Dr Richéal Burns
Associate Director of the Health and Biomedical Strategic Research Centre, Programme Chair of the Health and Medical Information Science Programme, IT Sligo
Professor Suresh C. Pillai
Director, Health and Biomedical Strategic Research Centre, IT Sligo
Dr Konrad Mulrennan
Associate Director for Digital Health Technologies, Health And Biomedical Strategic Research Centre, IT Sligo
A more flexible approach to third level education, along with industry and public access to high-quality evidence-based research, will be key to the transformation of Ireland’s healthcare system.
Currently, Ireland’s fragmented healthcare system is under reform. Yet for real change to occur, two key challenges must be solved. Firstly, crucial skills gaps must be filled in areas such as health and medical information science to facilitate the digital transformation of the sector. Secondly, high quality, evidence-based research is required to support the changing landscape of healthcare innovation, delivery and outcomes.
IT Sligo, who will join with LYIT and GMIT, and become Atlantic Technological University on April 1st 2022, a third level education institute, is on a mission to address both of these issues. By addressing the skills deficit, it has developed a number of full-time and part-time online undergraduate courses giving students more learning flexibility.

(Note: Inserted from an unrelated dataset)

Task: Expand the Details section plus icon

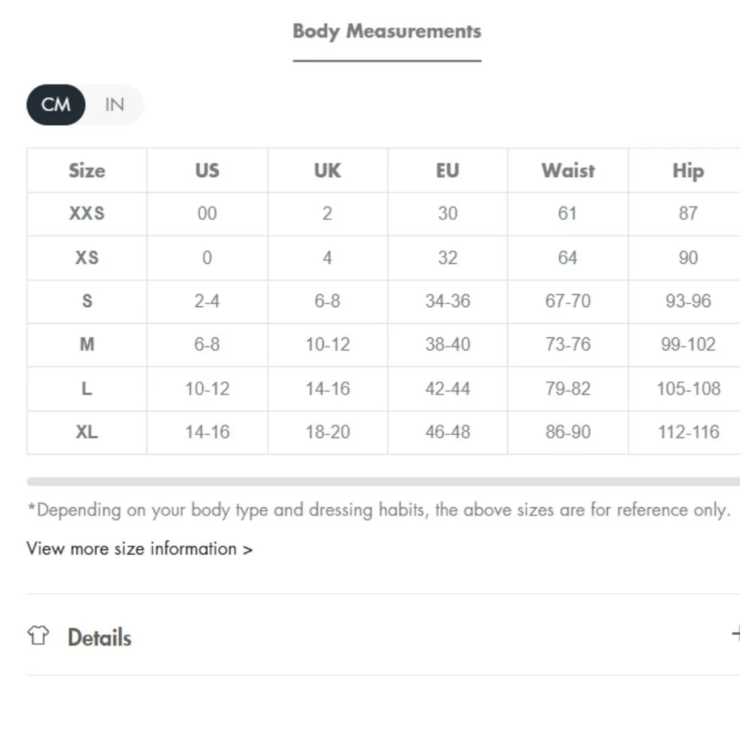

This includes the pilot of a full-time online, three-year Level 7 degree in Health and Medical Information Science, funded by the Higher Education for All initiative, developed in partnership with IT Sligo, the Mayo, Sligo and Leitrim Education and Training Board (ETB), Donegal ETB, Disability Federation of Ireland and Family Carers Ireland.
Online learning promoting Higher Education for All
“It is vital that we address the problem of social exclusion in third level education,” stresses Dr Richéal Burns, Programme Chair of the Health and Medical Information Science Programme at IT Sligo. “Being physically unable to attend campus — because of disability, mental health issues, caring responsibilities or geographical reasons, for example — is a huge barrier to education. When models of learning incorporate live lectures and practical’s delivered online, students can more flexibly acquire sought after skills and qualifications, which the healthcare sector is crying out for.” The University also provides collaborative degree programmes such as the BSc (Hons) in Biomedical Science with the University of Ulster offering flexible options for specialisation and awards.

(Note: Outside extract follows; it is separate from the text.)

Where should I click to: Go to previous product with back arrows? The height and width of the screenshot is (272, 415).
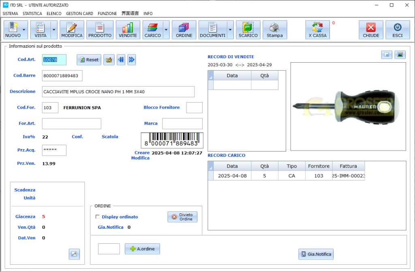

It’s not just school-leavers who are taking advantage of these flexible educational programmes. A large cohort of the IT online part-time students are industry-based, working for public sector, medtech and pharmaceutical companies. The courses they are studying will help them upskill and progress in their careers.
Apart from upskilling individuals, the HEAL Centre will serve as a point of contact for healthcare research within the region.

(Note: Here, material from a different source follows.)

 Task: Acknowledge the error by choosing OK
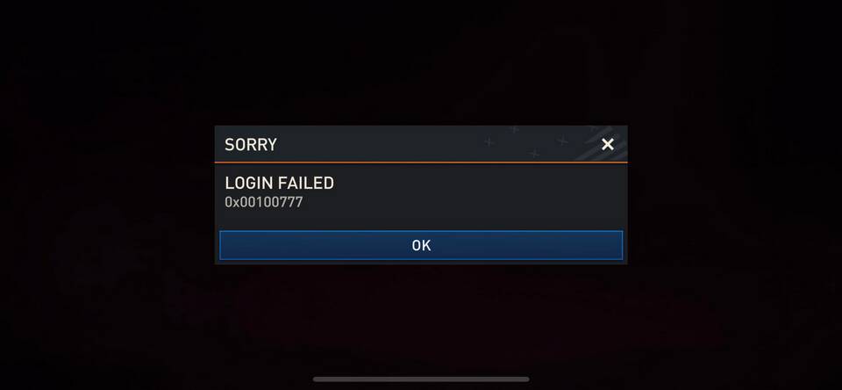[421, 245]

Training the researchers of tomorrow
Focusing on developing the research capacity, Dr Burns notes that training “the researchers of tomorrow” is key to Ireland’s healthcare transformation. This is one of the aims of IT Sligo’s Health and Biomedical (HEAL) Strategic Research Centre, which launches this month and features a wide spectrum of expertise across four main research pillars: population health and clinical research; biomedical research; digital health technologies; and health analytics, evaluation and policy.
“These four pillars have been identified as the future of multi-disciplinary research in north-west Ireland,” explains Professor Suresh C. Pillai, Director of the Health and Biomedical Strategic Research Centre, IT, Sligo. “Apart from upskilling individuals, the HEAL Centre will serve as a point of contact for healthcare research within the region, supporting biomedical and health-related companies with their innovation strategies. HEAL will also continue to strengthen and further develop collaborations and partnerships with industries.”
Collaborating with industry
The HEAL Centre’s current research projects include developing digital technologies to assist persons with Type 1 diabetes with more efficient self-management, the development of wearable devices for better healthcare monitoring, the use of nanotechnology to improve access to clean water and the design of a self-management programme to support people living with a brain tumour.
“All these ongoing projects, and others like them, will now emanate from the HEAL Strategic Research Centre,” says Dr Konrad Mulrennan, Associate Director for Digital Health Technologies, Health and Biomedical Strategic Research Centre, at IT Sligo. “We have more than 20 research-active principal investigators — but they don’t just collaborate with industry. They also work with public services, charity organisations and NGOs across the healthcare sector, nationally and internationally. The range of expertise, and the integrative and collaborative ethos of HEAL will provide more effective support to Ireland’s future healthcare system going forward.”